TABLE 6.
Steady-state kinetic parametersa for Draeh and Npueh1 acting on each enantiomer of pNSO (substrate 5) and pNPGE (substrate 10)
| Enzyme and parameter | Value for indicated enantiomer
|
|||
|---|---|---|---|---|
| (R)-pNSO | (S)-pNSO | (R)-pNPGE | (S)-pNPGE | |
| Draeh | ||||
| kcat (s−1) | >0.007 | >0.17 | >0.7 | >0.5 |
| Km (mM) | >0.5 | >0.5 | >0.3 | >0.3 |
| kcat/Km (mM−1 s−1) | 0.020 | 0.42 | 2.8 | 2.1 |
| E valueb | 21 (21) | 21 (21) | 1.3 (1.8) | 1.3 (1.8) |
| Npueh1 | ||||
| kcat (s−1) | >0.2 | 3.4 | >2.6 | 0.42 |
| Km (mM) | >0.5 | 0.20 | >0.025c | 0.028 |
| kcat/Km (mM−1 s−1) | 0.60 | 17 | 174 | 15 |
| E valueb | 28 (17) | 28 (17) | 12 (15) | 12 (15) |
a
Since for some enzymes the Km value exceeded substrate solubility, only lower limits could be determined for kcat and Km, and kcat/Km values were determined as first-order rate constants.
b
Calculated from the kcat/Km ratios of the two enantiomers.
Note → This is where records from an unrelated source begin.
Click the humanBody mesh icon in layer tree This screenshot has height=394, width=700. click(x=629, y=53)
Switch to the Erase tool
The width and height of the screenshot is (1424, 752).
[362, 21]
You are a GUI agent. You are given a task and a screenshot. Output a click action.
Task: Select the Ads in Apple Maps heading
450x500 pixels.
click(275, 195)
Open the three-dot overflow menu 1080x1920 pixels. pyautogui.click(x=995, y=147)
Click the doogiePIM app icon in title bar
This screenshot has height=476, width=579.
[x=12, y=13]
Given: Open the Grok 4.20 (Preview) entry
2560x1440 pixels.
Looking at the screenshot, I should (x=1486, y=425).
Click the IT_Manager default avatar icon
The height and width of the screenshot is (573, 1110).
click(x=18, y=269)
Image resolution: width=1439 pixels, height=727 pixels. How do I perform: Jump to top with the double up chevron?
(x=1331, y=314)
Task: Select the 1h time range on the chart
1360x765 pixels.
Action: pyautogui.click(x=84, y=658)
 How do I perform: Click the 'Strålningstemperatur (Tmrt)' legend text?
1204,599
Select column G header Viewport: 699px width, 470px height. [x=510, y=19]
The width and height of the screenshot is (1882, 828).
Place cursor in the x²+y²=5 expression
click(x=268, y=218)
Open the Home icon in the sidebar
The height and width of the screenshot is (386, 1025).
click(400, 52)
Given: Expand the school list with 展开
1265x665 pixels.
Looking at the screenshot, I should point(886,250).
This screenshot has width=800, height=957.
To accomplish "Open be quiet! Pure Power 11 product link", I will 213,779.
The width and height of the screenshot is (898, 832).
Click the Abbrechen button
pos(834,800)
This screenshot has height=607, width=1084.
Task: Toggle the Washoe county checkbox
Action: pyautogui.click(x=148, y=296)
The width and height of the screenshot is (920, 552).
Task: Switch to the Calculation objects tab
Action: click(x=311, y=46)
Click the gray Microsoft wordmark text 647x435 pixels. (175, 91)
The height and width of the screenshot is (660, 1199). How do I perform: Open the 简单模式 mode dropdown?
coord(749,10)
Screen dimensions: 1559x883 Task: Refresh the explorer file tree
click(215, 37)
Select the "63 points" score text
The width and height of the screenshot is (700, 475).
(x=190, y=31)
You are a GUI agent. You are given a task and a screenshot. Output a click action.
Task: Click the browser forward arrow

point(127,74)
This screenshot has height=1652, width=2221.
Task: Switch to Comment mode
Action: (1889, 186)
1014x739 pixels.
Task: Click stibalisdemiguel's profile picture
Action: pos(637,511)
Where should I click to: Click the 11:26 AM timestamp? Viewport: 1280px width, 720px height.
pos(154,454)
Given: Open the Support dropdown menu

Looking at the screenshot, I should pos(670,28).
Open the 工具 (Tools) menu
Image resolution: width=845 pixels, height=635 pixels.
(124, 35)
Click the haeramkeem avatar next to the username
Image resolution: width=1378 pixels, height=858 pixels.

The E value calculated from a kinetic resolution experiment is given in parentheses.
c
At higher substrate concentrations, substrate inhibition occurred; therefore, kcat/Km could be determined only as a first-order rate constant at a low substrate concentration.